I am sure that Lucy did not give many thoughts to poor John Fulton, worrying his head off in far New York. She had the greatest power upon her own thoughts of any woman or man I ever knew. And always she chose agreeable and even delightful things to think about. When I try to make castles in the air I get worrying about details, such as neighbors and plumbing. Sometimes I have felt that it would be agreeable to run away from everyone and everything, and live on some South Sea beach in an undershirt and an old pair of trousers. I can see the palms and the breadfruit, as well as the next man. I can picture the friendly brown girls with their bright, black eyes and their long necklaces of scarlet flowers and many-colored shells, and I can hear the long-drawn roar of the surf on the coral beach. But always my bright, hopeful pictures go to smash on details. More insistent than the roar of the surf, I hear the humming of great angry mosquitoes, and I try to figure out what I should do if I came down with appendicitis and no surgeon within a thousand miles.
Lucy chose her thoughts as she would have selected neckties, choosing the pretty ones, tossing the ugly ones aside and never thinking of them again, or, for that matter, of the bill for the pretty neckties that would be sent to her husband.

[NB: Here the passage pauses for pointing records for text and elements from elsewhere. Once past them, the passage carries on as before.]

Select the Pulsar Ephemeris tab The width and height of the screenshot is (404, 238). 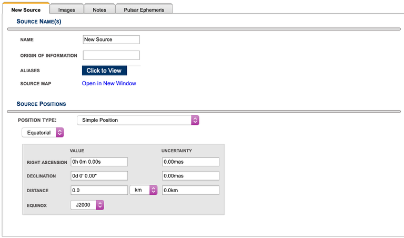pos(144,10)
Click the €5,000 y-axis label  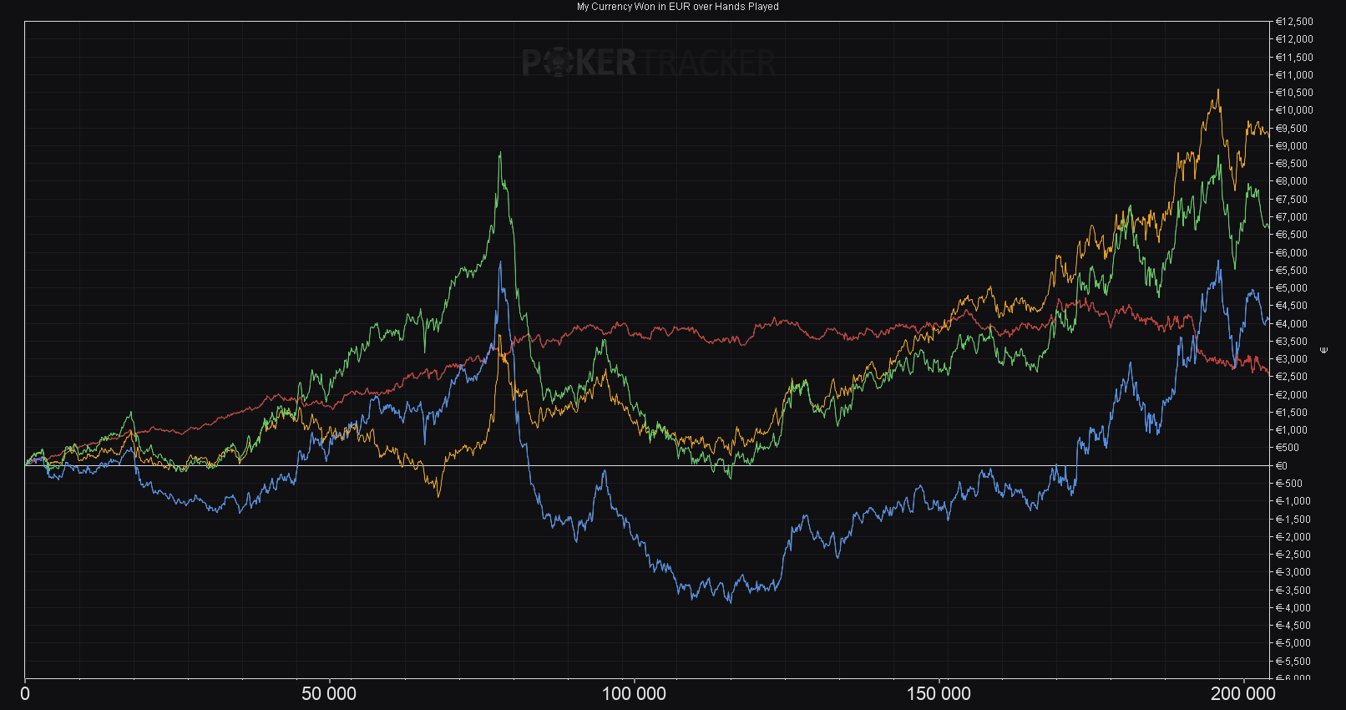pos(1292,288)
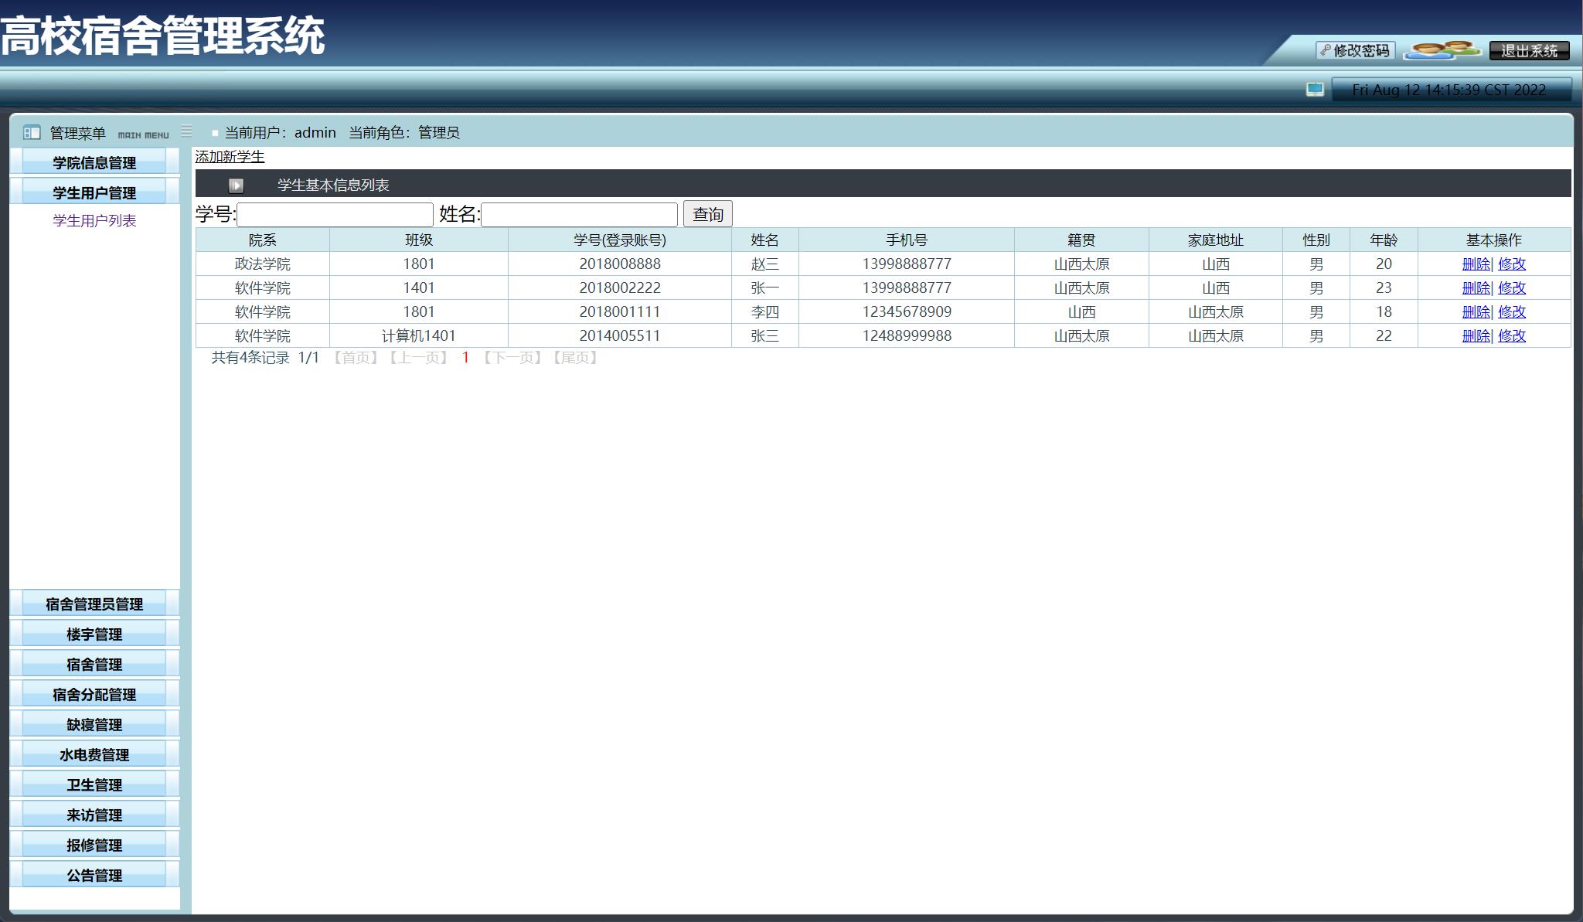The width and height of the screenshot is (1583, 922).
Task: Click the sidebar collapse handle icon
Action: click(186, 131)
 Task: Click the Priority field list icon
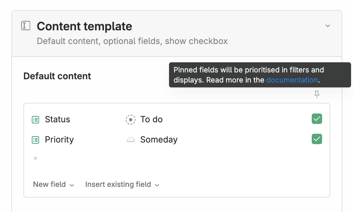[35, 140]

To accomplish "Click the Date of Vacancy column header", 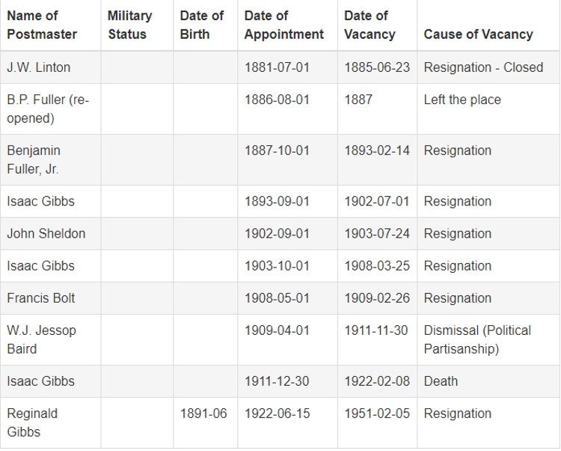I will (x=377, y=25).
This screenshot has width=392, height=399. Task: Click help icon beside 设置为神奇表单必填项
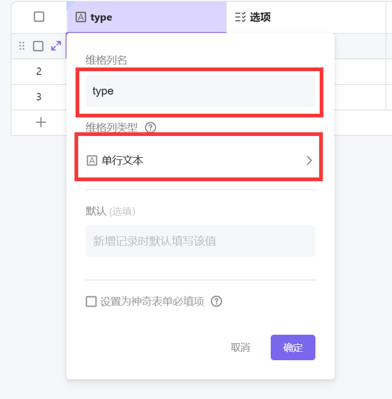tap(216, 302)
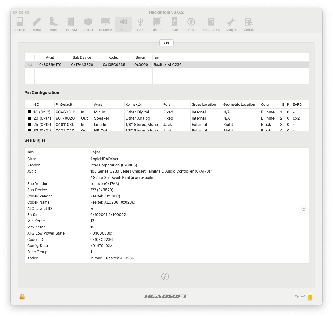Switch to the USB section

pos(140,24)
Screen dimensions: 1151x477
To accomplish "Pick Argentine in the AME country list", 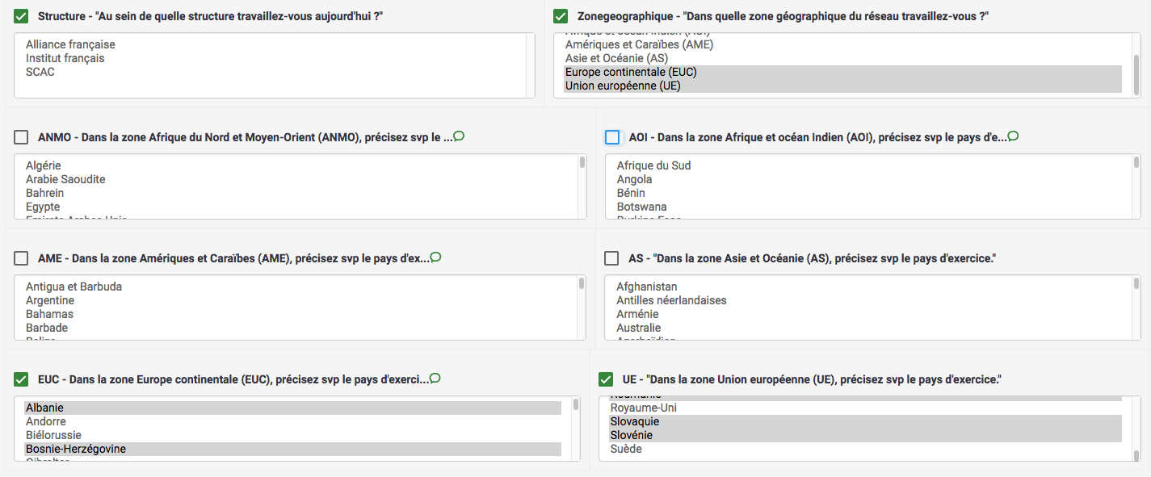I will point(49,300).
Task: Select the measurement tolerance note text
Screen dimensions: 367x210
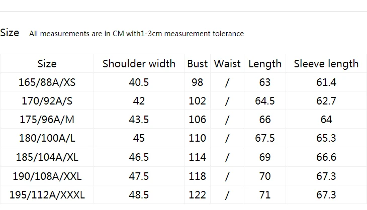Action: click(x=136, y=34)
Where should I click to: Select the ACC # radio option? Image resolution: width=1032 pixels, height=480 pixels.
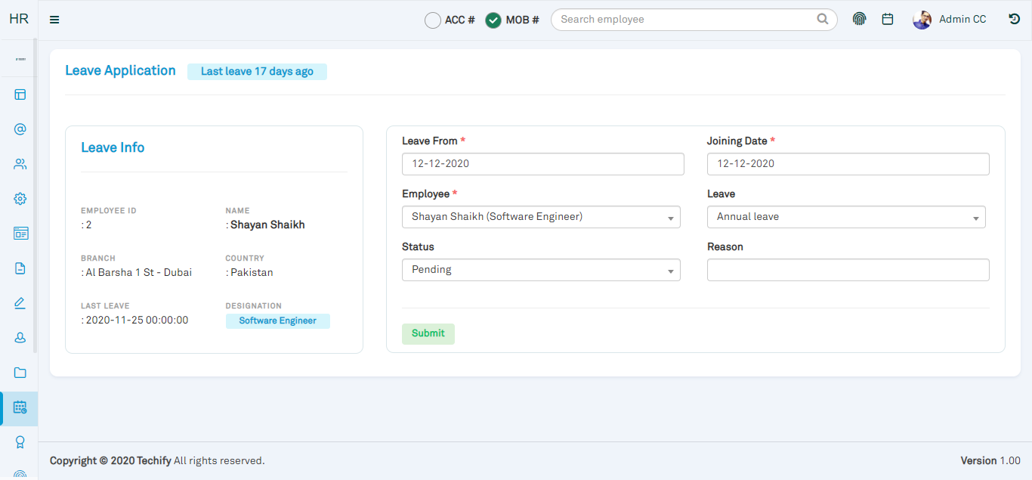click(433, 20)
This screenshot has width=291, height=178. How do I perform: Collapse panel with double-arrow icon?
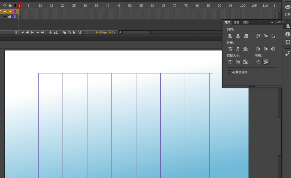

Only very great matters, such as love and death, could have occupied her mind against her will.
Toward one o'clock the dance became hilarious. One or two men had the good sense to go home, two or three others had not. One of them--the King boy--made quite a nuisance of himself, and to revenge himself for a snub (greatly exaggerated by the alcoholic mind), sought and found the hotel switchboard and in the midst of a fox trot shut off all the lights.
But the music went right on, and so did many of the dancers. There were violent collisions, shouts of laughter, and exclamations of pain.